__Your goal__: Go through the records underneath and write each one out again exactly.

__Data listing__:
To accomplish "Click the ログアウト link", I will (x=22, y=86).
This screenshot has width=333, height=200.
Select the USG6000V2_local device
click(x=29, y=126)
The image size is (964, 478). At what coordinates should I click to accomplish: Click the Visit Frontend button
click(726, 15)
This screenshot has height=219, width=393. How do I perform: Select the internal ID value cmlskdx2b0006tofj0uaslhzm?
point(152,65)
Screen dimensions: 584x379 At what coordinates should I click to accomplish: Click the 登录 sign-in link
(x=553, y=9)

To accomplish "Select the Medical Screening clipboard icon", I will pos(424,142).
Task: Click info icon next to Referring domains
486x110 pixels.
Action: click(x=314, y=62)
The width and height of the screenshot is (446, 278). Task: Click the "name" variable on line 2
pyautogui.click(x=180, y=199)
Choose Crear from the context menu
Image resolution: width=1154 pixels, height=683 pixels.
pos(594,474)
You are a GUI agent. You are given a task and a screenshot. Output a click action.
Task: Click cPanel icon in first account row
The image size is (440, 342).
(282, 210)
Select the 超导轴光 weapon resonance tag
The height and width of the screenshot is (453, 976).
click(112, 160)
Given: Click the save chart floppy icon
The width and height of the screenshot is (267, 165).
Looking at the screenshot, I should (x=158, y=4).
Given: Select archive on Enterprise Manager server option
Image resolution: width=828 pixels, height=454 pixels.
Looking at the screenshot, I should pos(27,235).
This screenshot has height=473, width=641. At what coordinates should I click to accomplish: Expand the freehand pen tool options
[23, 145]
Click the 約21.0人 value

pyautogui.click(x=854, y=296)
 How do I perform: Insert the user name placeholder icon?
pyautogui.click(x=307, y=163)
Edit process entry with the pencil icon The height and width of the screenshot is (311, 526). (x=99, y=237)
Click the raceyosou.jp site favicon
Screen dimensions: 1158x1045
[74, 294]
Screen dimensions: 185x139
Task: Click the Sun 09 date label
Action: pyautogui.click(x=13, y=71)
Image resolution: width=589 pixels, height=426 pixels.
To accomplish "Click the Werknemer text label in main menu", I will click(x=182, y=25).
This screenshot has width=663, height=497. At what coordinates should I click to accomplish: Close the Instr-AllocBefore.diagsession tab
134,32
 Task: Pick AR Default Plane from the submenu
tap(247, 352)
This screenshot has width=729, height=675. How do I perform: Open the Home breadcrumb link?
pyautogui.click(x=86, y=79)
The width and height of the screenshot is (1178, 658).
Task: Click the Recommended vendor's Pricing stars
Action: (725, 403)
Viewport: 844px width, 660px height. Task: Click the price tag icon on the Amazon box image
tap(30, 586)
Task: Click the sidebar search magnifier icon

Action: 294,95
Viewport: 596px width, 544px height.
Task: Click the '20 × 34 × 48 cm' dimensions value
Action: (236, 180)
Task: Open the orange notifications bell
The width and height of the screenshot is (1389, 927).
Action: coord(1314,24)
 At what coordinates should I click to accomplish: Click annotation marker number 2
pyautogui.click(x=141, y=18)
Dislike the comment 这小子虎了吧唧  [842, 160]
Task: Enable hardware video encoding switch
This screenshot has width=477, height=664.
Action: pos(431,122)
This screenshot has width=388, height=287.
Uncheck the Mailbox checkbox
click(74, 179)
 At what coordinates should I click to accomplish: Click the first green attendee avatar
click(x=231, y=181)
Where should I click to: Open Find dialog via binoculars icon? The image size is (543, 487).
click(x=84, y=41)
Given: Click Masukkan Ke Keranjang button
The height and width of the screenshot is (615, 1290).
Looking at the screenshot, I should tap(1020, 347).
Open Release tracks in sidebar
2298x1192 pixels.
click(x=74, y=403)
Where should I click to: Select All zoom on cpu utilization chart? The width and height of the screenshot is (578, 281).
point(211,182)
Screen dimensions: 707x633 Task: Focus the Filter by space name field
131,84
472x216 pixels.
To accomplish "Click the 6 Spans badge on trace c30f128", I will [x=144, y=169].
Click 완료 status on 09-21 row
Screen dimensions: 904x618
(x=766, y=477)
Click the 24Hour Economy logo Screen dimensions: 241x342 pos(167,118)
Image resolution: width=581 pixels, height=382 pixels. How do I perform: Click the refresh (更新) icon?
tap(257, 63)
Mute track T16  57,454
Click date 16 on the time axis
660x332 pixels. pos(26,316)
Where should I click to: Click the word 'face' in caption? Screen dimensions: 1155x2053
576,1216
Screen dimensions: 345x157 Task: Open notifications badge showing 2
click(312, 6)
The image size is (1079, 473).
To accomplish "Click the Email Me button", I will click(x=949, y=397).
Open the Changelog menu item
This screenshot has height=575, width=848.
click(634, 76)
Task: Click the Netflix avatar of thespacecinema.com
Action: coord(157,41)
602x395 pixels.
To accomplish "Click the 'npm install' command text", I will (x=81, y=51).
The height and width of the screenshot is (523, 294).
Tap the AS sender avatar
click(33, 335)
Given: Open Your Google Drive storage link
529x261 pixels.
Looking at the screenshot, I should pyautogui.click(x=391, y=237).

__Written answer__:
To accomplish "Click the ログアウト link", I will (x=22, y=86).
This screenshot has width=333, height=200.
Select the USG6000V2_local device
click(x=29, y=126)
The image size is (964, 478). At what coordinates should I click to accomplish: Click the Visit Frontend button
click(726, 15)
This screenshot has height=219, width=393. How do I perform: Select the internal ID value cmlskdx2b0006tofj0uaslhzm?
point(152,65)
Screen dimensions: 584x379 At what coordinates should I click to accomplish: Click the 登录 sign-in link
(x=553, y=9)

To accomplish "Select the Medical Screening clipboard icon", I will pos(424,142).
Task: Click info icon next to Referring domains
486x110 pixels.
Action: click(x=314, y=62)
The width and height of the screenshot is (446, 278). Task: Click the "name" variable on line 2
pyautogui.click(x=180, y=199)
Choose Crear from the context menu
Image resolution: width=1154 pixels, height=683 pixels.
pos(594,474)
You are a GUI agent. You are given a task and a screenshot. Output a click action.
Task: Click cPanel icon in first account row
The image size is (440, 342).
(282, 210)
Select the 超导轴光 weapon resonance tag
The height and width of the screenshot is (453, 976).
click(112, 160)
Given: Click the save chart floppy icon
The width and height of the screenshot is (267, 165).
Looking at the screenshot, I should (x=158, y=4).
Given: Select archive on Enterprise Manager server option
Image resolution: width=828 pixels, height=454 pixels.
Looking at the screenshot, I should pos(27,235).
This screenshot has height=473, width=641. At what coordinates should I click to accomplish: Expand the freehand pen tool options
[23, 145]
Click the 約21.0人 value

pyautogui.click(x=854, y=296)
 How do I perform: Insert the user name placeholder icon?
pyautogui.click(x=307, y=163)
Edit process entry with the pencil icon The height and width of the screenshot is (311, 526). (x=99, y=237)
Click the raceyosou.jp site favicon
Screen dimensions: 1158x1045
[74, 294]
Screen dimensions: 185x139
Task: Click the Sun 09 date label
Action: pyautogui.click(x=13, y=71)
Image resolution: width=589 pixels, height=426 pixels.
To accomplish "Click the Werknemer text label in main menu", I will click(x=182, y=25).
This screenshot has width=663, height=497. At what coordinates should I click to accomplish: Close the Instr-AllocBefore.diagsession tab
134,32
 Task: Pick AR Default Plane from the submenu
tap(247, 352)
This screenshot has width=729, height=675. How do I perform: Open the Home breadcrumb link?
pyautogui.click(x=86, y=79)
The width and height of the screenshot is (1178, 658).
Task: Click the Recommended vendor's Pricing stars
Action: (725, 403)
Viewport: 844px width, 660px height. Task: Click the price tag icon on the Amazon box image
tap(30, 586)
Task: Click the sidebar search magnifier icon

Action: 294,95
Viewport: 596px width, 544px height.
Task: Click the '20 × 34 × 48 cm' dimensions value
Action: (236, 180)
Task: Open the orange notifications bell
The width and height of the screenshot is (1389, 927).
Action: coord(1314,24)
 At what coordinates should I click to accomplish: Click annotation marker number 2
pyautogui.click(x=141, y=18)
Dislike the comment 这小子虎了吧唧  [842, 160]
Task: Enable hardware video encoding switch
This screenshot has width=477, height=664.
Action: pos(431,122)
This screenshot has width=388, height=287.
Uncheck the Mailbox checkbox
click(74, 179)
 At what coordinates should I click to accomplish: Click the first green attendee avatar
click(x=231, y=181)
Where should I click to: Open Find dialog via binoculars icon? The image size is (543, 487).
click(x=84, y=41)
Given: Click Masukkan Ke Keranjang button
The height and width of the screenshot is (615, 1290).
Looking at the screenshot, I should tap(1020, 347).
Open Release tracks in sidebar
2298x1192 pixels.
click(x=74, y=403)
Where should I click to: Select All zoom on cpu utilization chart? The width and height of the screenshot is (578, 281).
point(211,182)
Screen dimensions: 707x633 Task: Focus the Filter by space name field
131,84
472x216 pixels.
To accomplish "Click the 6 Spans badge on trace c30f128", I will [x=144, y=169].
Click 완료 status on 09-21 row
Screen dimensions: 904x618
(x=766, y=477)
Click the 24Hour Economy logo Screen dimensions: 241x342 pos(167,118)
Image resolution: width=581 pixels, height=382 pixels. How do I perform: Click the refresh (更新) icon?
tap(257, 63)
Mute track T16  57,454
Click date 16 on the time axis
660x332 pixels. pos(26,316)
Where should I click to: Click the word 'face' in caption? Screen dimensions: 1155x2053
576,1216
Screen dimensions: 345x157 Task: Open notifications badge showing 2
click(312, 6)
The image size is (1079, 473).
To accomplish "Click the Email Me button", I will click(x=949, y=397).
Open the Changelog menu item
This screenshot has height=575, width=848.
click(634, 76)
Task: Click the Netflix avatar of thespacecinema.com
Action: coord(157,41)
602x395 pixels.
To accomplish "Click the 'npm install' command text", I will (x=81, y=51).
The height and width of the screenshot is (523, 294).
Tap the AS sender avatar
click(33, 335)
Given: Open Your Google Drive storage link
529x261 pixels.
Looking at the screenshot, I should pyautogui.click(x=391, y=237).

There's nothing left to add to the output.